Em conferência de imprensa realizada esta manhã por via eletrónica, Paulo Cafôfo disse que o PS «está muito empenhado em aprofundar e reforçar a nossa Autonomia», sendo por isso que tem liderado o debate sobre a revisão da Lei das Finanças Regionais.

"No meu entendimento, não é possível termos autonomia política sem autonomia financeira. Temos de ter mais recursos financeiros para podermos ter mais opções e aquele que é o direito fundamental de sermos uma Região Autónoma – o direito à diferença», sustentou Cafôfo, como cobsta de una nota do gabinete de comunicação do partido.

É nesse sentido que os socialistas têm delineado diversas etapas para a Região poder ser bem-sucedida neste processo, a começar pela apresentação de propostas concretas. Isto porque, tal como salientou Paulo Cafôfo, «não podemos continuar numa retórica política que se limita a uma guerrilha contra Lisboa, sem apresentar dados concretos, sem dizermos claramente aquilo que pretendemos e aquilo que propomos para uma revisão da Lei das Finanças Regionais».

Tal como adiantou o dirigente, o PS-M defende o aumento do diferencial fiscal, a igualdade nas transferências entre as regiões autónomas da Madeira e dos Açores, o aumento das transferências de verbas para o Fundo de Coesão, alterações aos limites de endividamento e a capitação do IVA.

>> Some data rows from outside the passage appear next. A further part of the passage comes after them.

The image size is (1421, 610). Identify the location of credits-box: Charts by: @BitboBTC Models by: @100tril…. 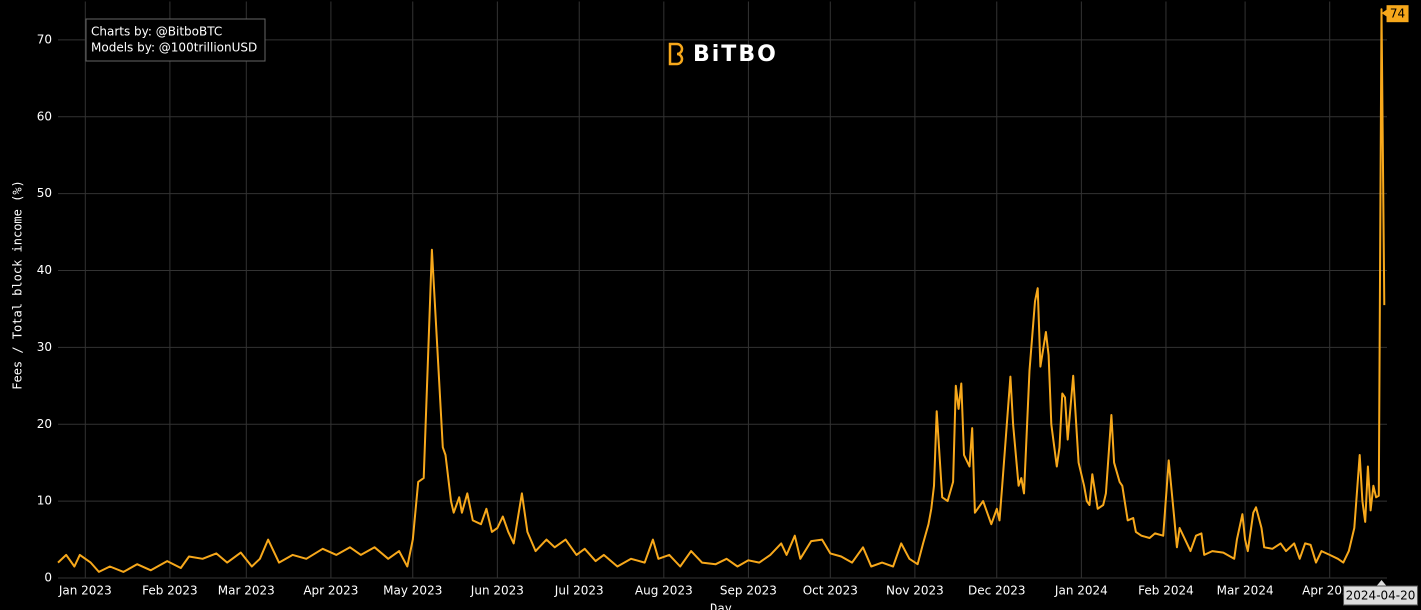
(176, 40). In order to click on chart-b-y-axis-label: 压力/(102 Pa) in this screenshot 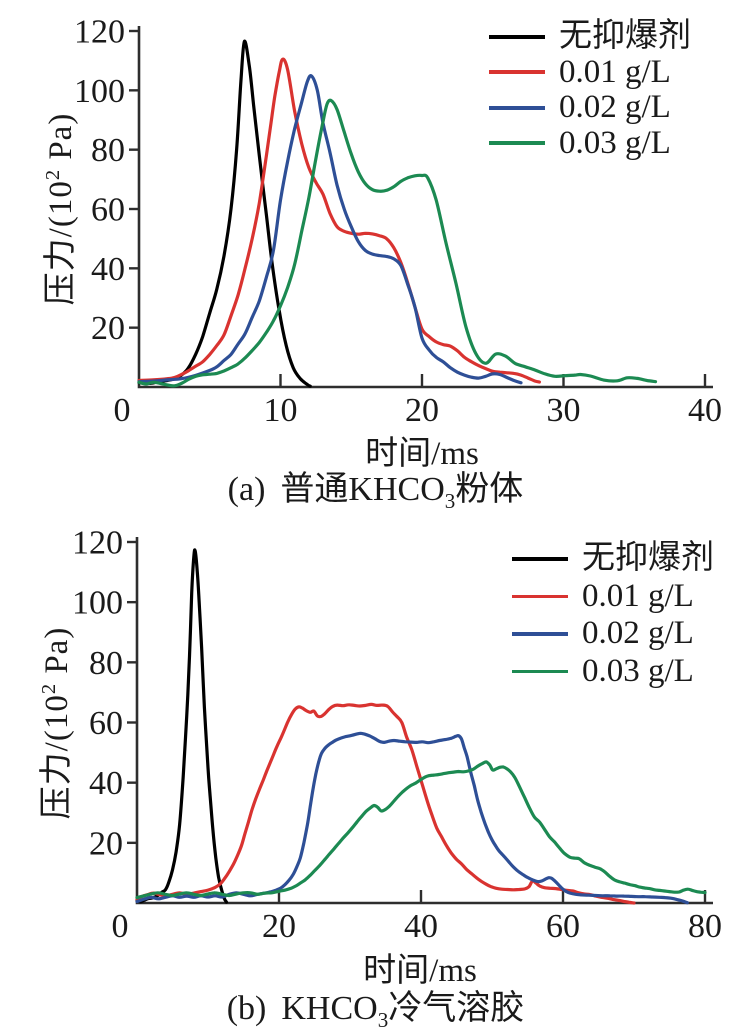, I will do `click(56, 723)`.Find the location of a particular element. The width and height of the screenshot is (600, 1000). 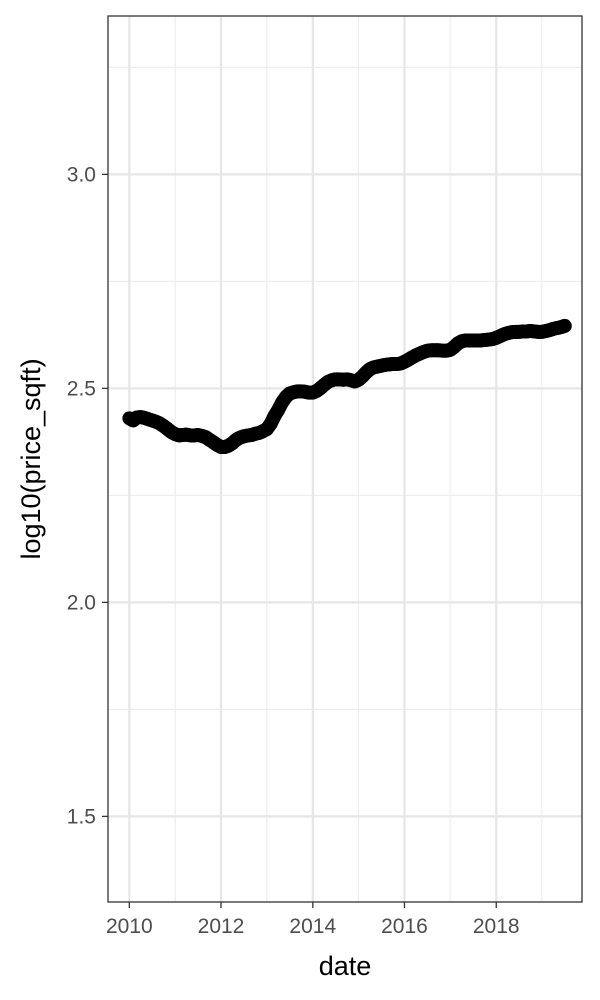

y-axis-ticks: 1.5 2.0 2.5 3.0 is located at coordinates (88, 496).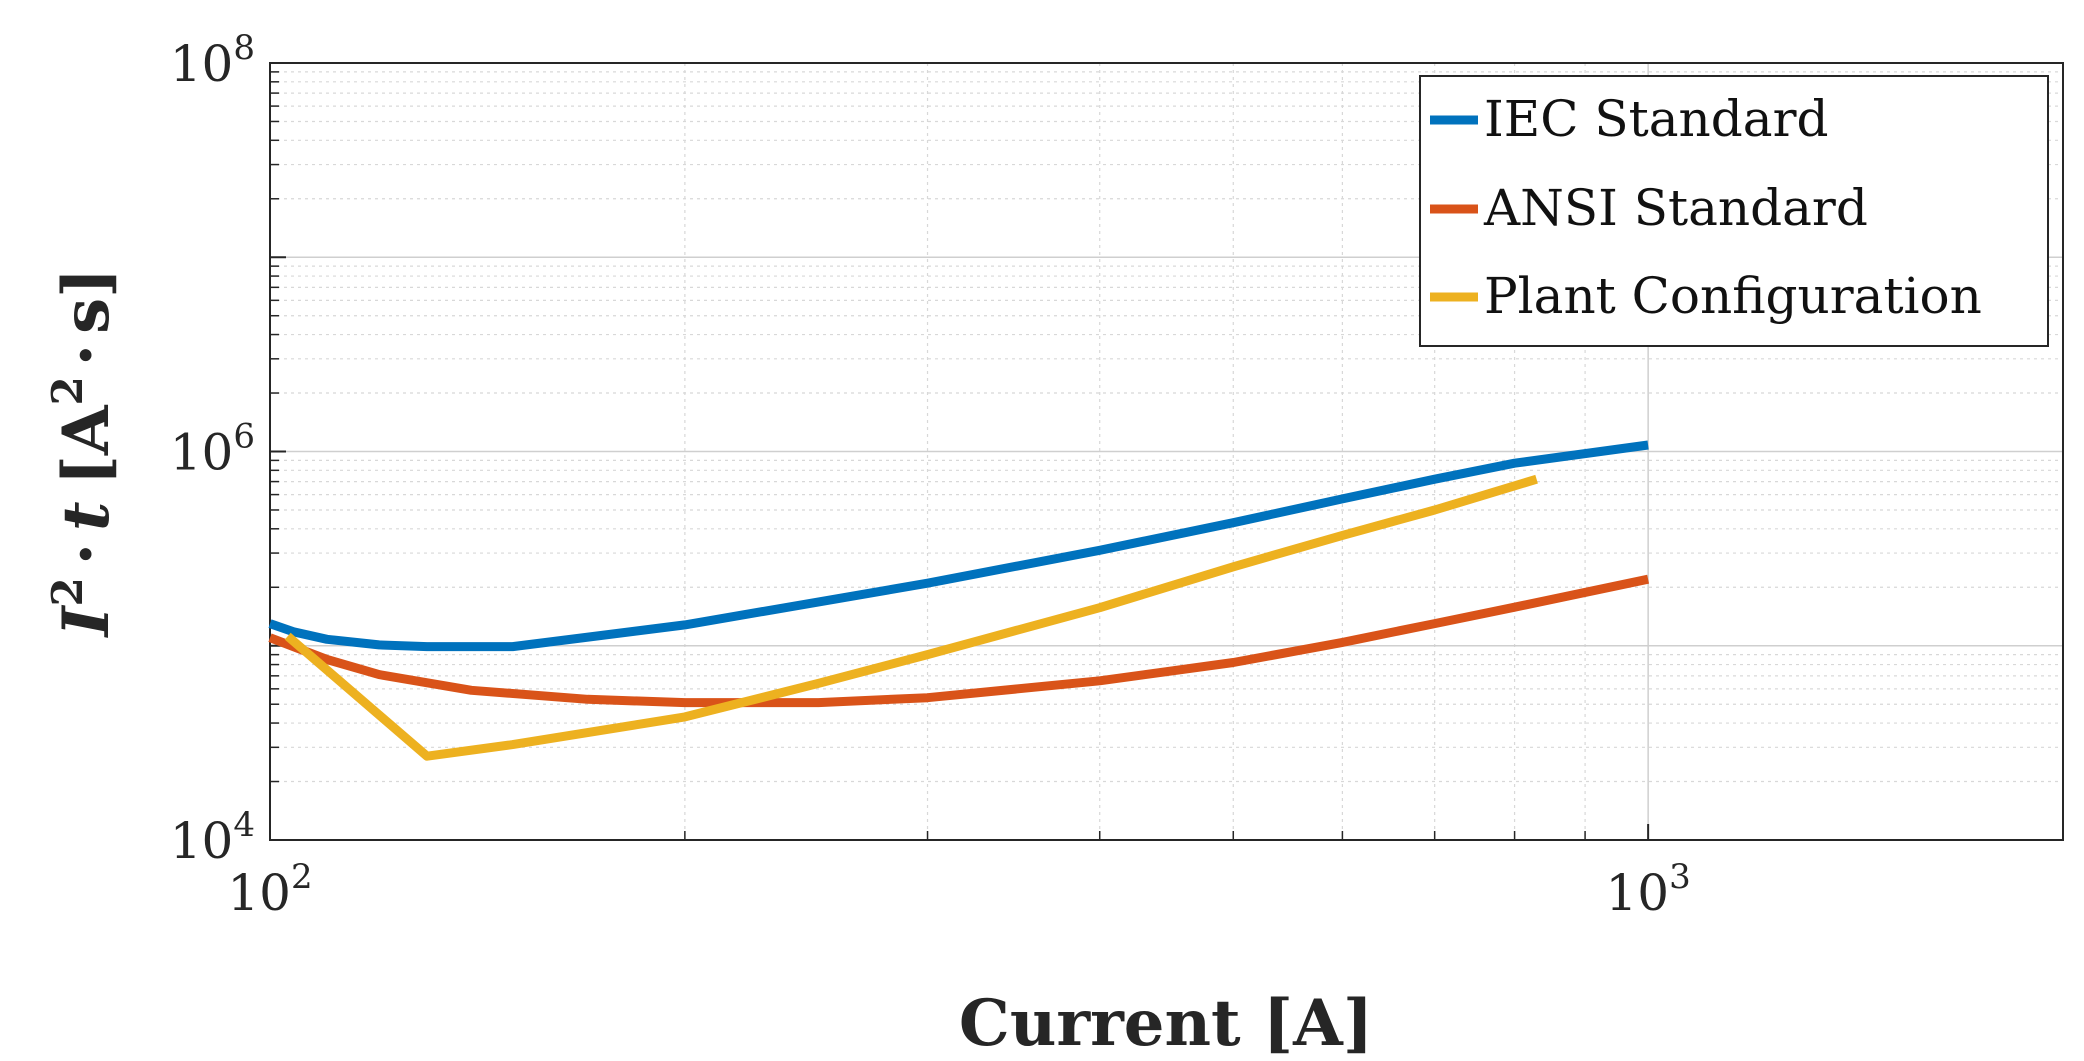  I want to click on y-axis-title-time-symbol: t, so click(86, 516).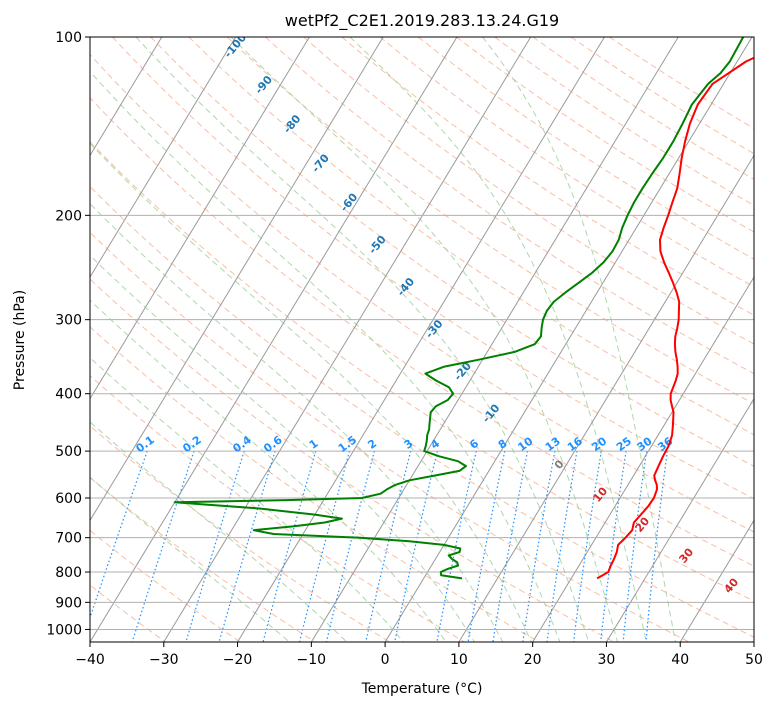 The image size is (775, 712). I want to click on x-tick-label: −40, so click(90, 660).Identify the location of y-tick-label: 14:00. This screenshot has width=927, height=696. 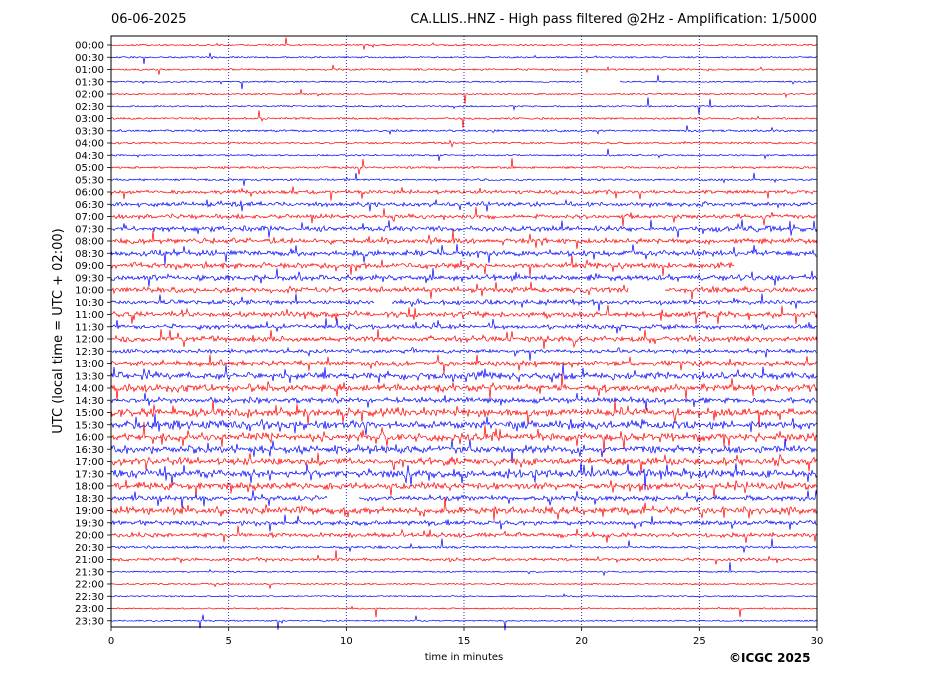
(90, 390).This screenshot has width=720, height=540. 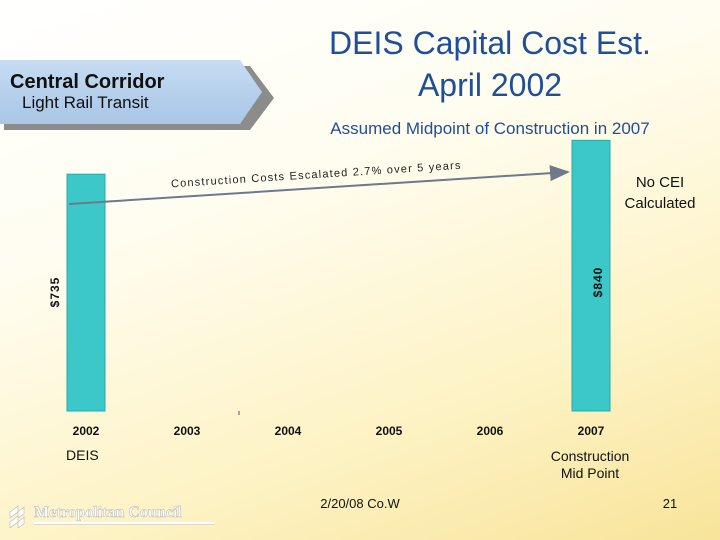 What do you see at coordinates (188, 431) in the screenshot?
I see `x-tick-label: 2003` at bounding box center [188, 431].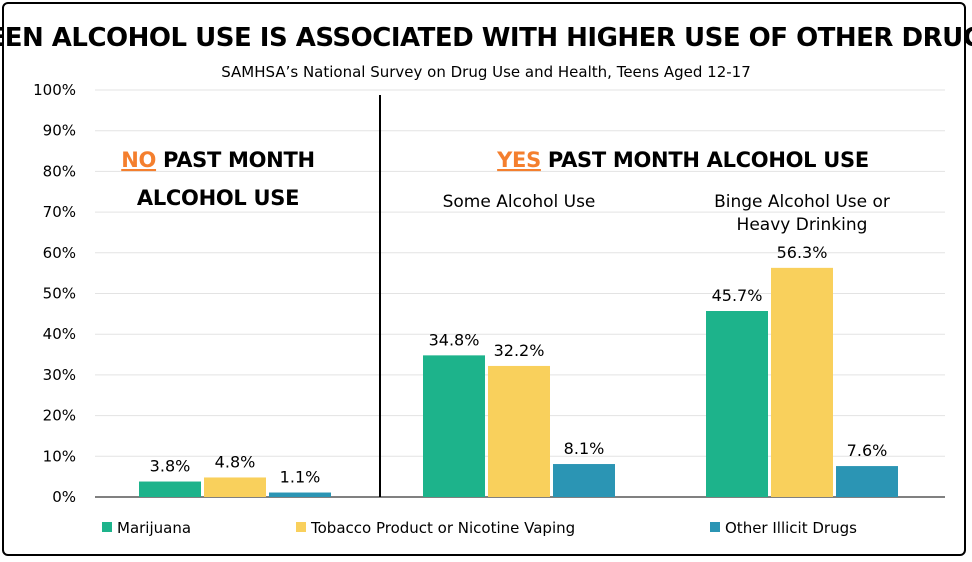  What do you see at coordinates (54, 90) in the screenshot?
I see `y-tick-label: 100%` at bounding box center [54, 90].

Paulo Cafôfo recorda que, no último debate mensal no Parlamento, lançou o repto a Miguel Albuquerque para que fosse possível chegar a uma base de entendimento e congratula-se que tal tenho acontecido. «Nós acordámos que deveríamos constituir uma estrutura de missão para negociar a revisão da Lei das Finanças Regionais, na qual deveria haver um representante do PS e um representante do PSD», referiu, acrescentando que será o próprio a representar o PS. «Isso é revelador da minha vontade política, do meu comprometimento pessoal nesta matéria e do meu empenho em lutar contra as dificuldades que antevejo que irão existir em Lisboa, porque, infelizmente, o centralismo é algo que faz parte das direções nacionais de todos os partidos», afirmou Paulo Cafôfo.